Um zehn Uhr meldet sich Bernard Boucault, der Polizeipräfekt von Paris: "Wir stehen kurz vor dem Epilog."
Dammartin-en-Goële ist zu diesem Zeitpunkt abgeriegelt. Im Kurznachrichtendienst Twitter kursieren Fotos vom Gewerbegebiet. Die Bilder zeigen Polizisten in voller Ausrüstung auf einem Parkplatz. Die Grundschule Henri Dunant und ein Kindergarten befinden sich nur rund 300 Meter vom Ort der Geiselnahme entfernt. Kinder und Lehrer dürfen die Gebäude nicht verlassen. Von innen werden die Fenster mit Decken verhängt. Im Kindergarten von Eaubonne, auch nicht weit entfernt, dürfen die Kinder ebenfalls nicht ins Freie.
Eine Erzieherin berichtet France Inter, sie lasse die Kinder Bilder malen, um sie zu beruhigen. Madame Quer, Chefin der Apotheke Quer, rund 150 Meter entfernt vom Ort der Geiselnahme, erzählt Le Monde am Telefon: "Wir haben die Jalousien heruntergelassen und sind oben. Wir kommen nicht runter, es sei denn, Kunden kommen. Wir haben keine Schüsse gehört, aber Helikopter. Wir versuchen, nicht kopflos zu werden. Wir verfolgen alles, was passiert, über das Internet. Aber das geht einem schon durch Mark und Bein."
Bewaffnete Polizisten auf dem Dach des Industriegebäudes in Dammartin-en-Goële, in dem sich die Attentäter stundenlang verschanzt hatten.
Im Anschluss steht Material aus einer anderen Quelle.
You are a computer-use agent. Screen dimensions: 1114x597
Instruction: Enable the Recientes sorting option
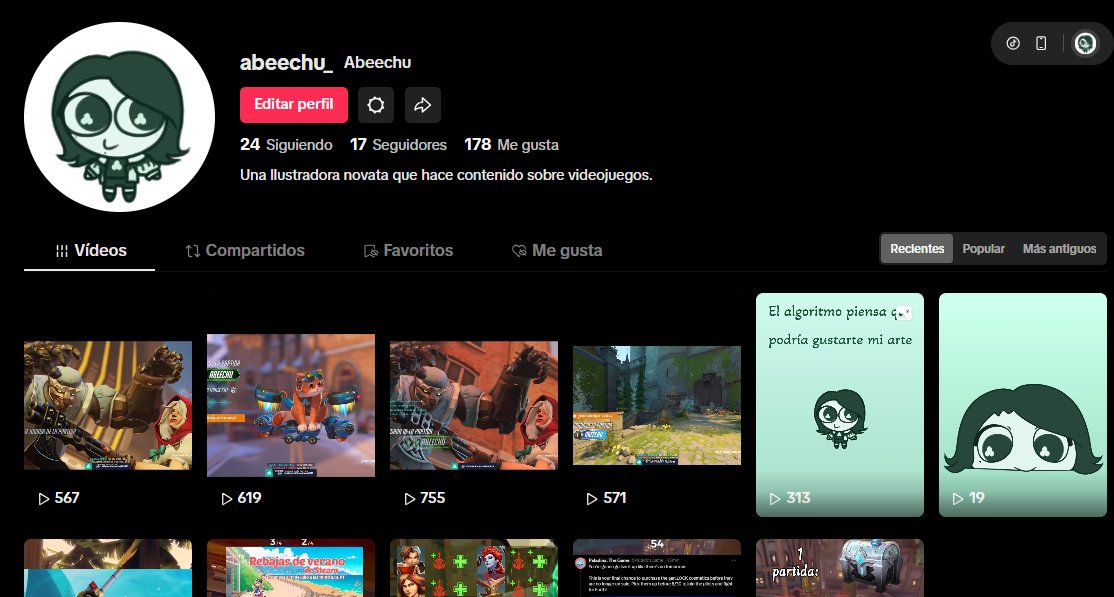pyautogui.click(x=916, y=248)
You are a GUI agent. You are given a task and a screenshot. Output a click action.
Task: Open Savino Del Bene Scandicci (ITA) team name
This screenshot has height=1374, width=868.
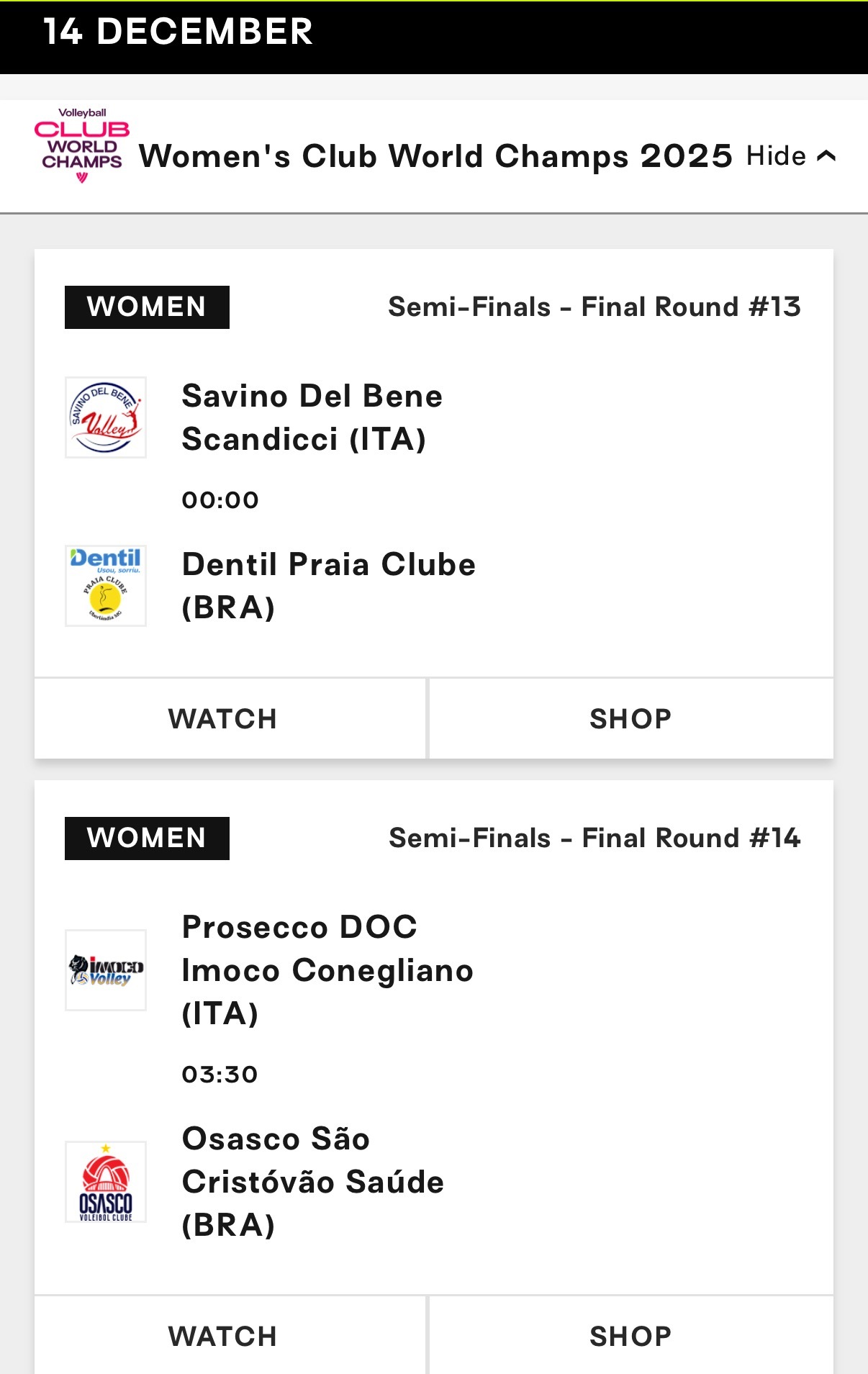[312, 417]
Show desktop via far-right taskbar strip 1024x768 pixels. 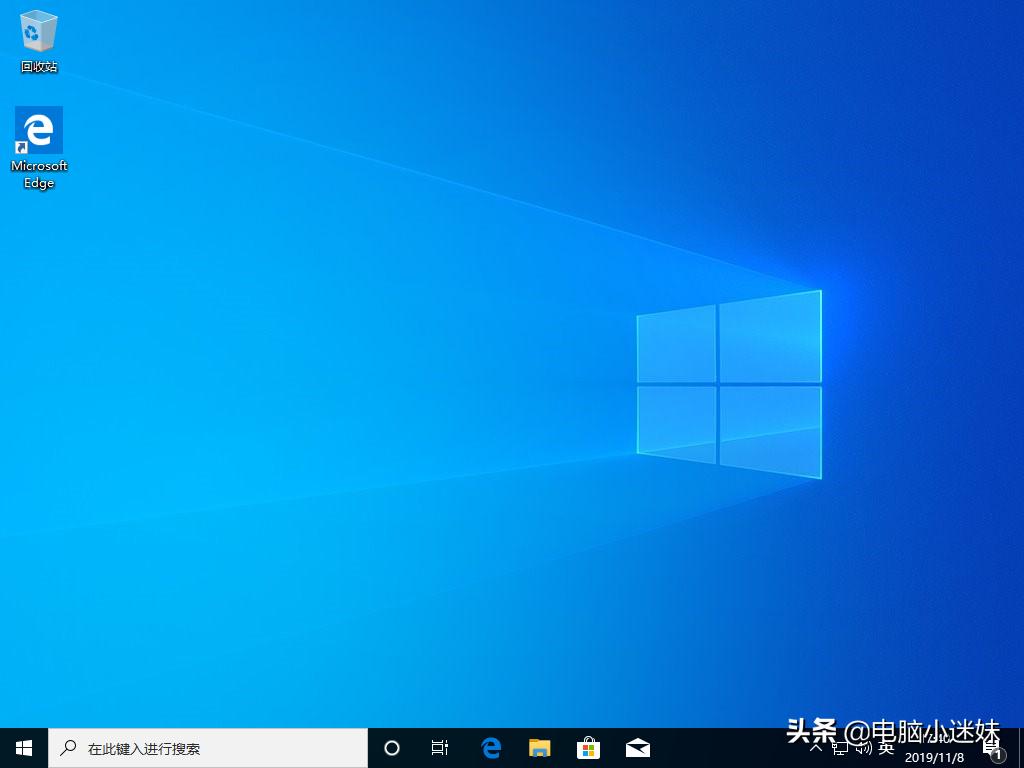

(Foto: Michel Spingler/AP)Die Chefin des Carrefour-Supermarktes erzählt: "In unserem Laden sind fünf Kunden. Ich habe sie angewiesen, das Geschäft nicht zu verlassen. Ich mache regelmäßig Durchsagen, um alle zu beruhigen."
Zwei Flüge der Air France müssen umgeleitet werden
Eine halbe Stunde später, um 10.30 Uhr, wird die nördliche Landebahn von Charles de Gaulle aus Sicherheitsgründen gesperrt. Zwei Flüge der Air France (AF 007 aus New York und AF 1695 aus Budapest) müssen laut Flight-Radar umgelenkt werden.
Sie bleiben nicht die einzigen, es kommt zu Verzögerungen im Flugplan.
Um 10.58 Uhr teilt Pascal Gugglielmi, Sprecher der Krankenhauses Sud Francilien in Corbeil-Essonnes, mit: "Wir sowie die Krankenhäuser von Meaux und Marne-la-Vallée wurden von der Polizei in Alarmbereitschaft versetzt." Die Polizei rechnet also mit dem Schlimmsten.
Zur selben Zeit treffen die überlebenden Mitarbeiter von Charlie Hebdo - etwa 30 - in den Redaktionsräumen von Libération ein. Richard Malka, Anwalt und Sprecher der Satirezeitschrift, sagt: "So wenig Kraft uns auch bleibt, wir werden sie in die acht Seiten der nächsten Ausgabe legen." Premierminister Manuel Valls besucht die Redaktion.
In Dammartin-en-Goële bittet die Polizei alle Medienleute, keine Fotos der Operation mehr zu twittern oder zu posten - um die Geiselnehmer nicht zu warnen. Es werde versucht, Verhandlungen mit den Brüdern aufzunehmen, sagt Pierre-Henry Brandet, Sprecher des Innenministers. "Priorität ist, einen Dialog herzustellen. Das kann dauern, vielleicht Stunden."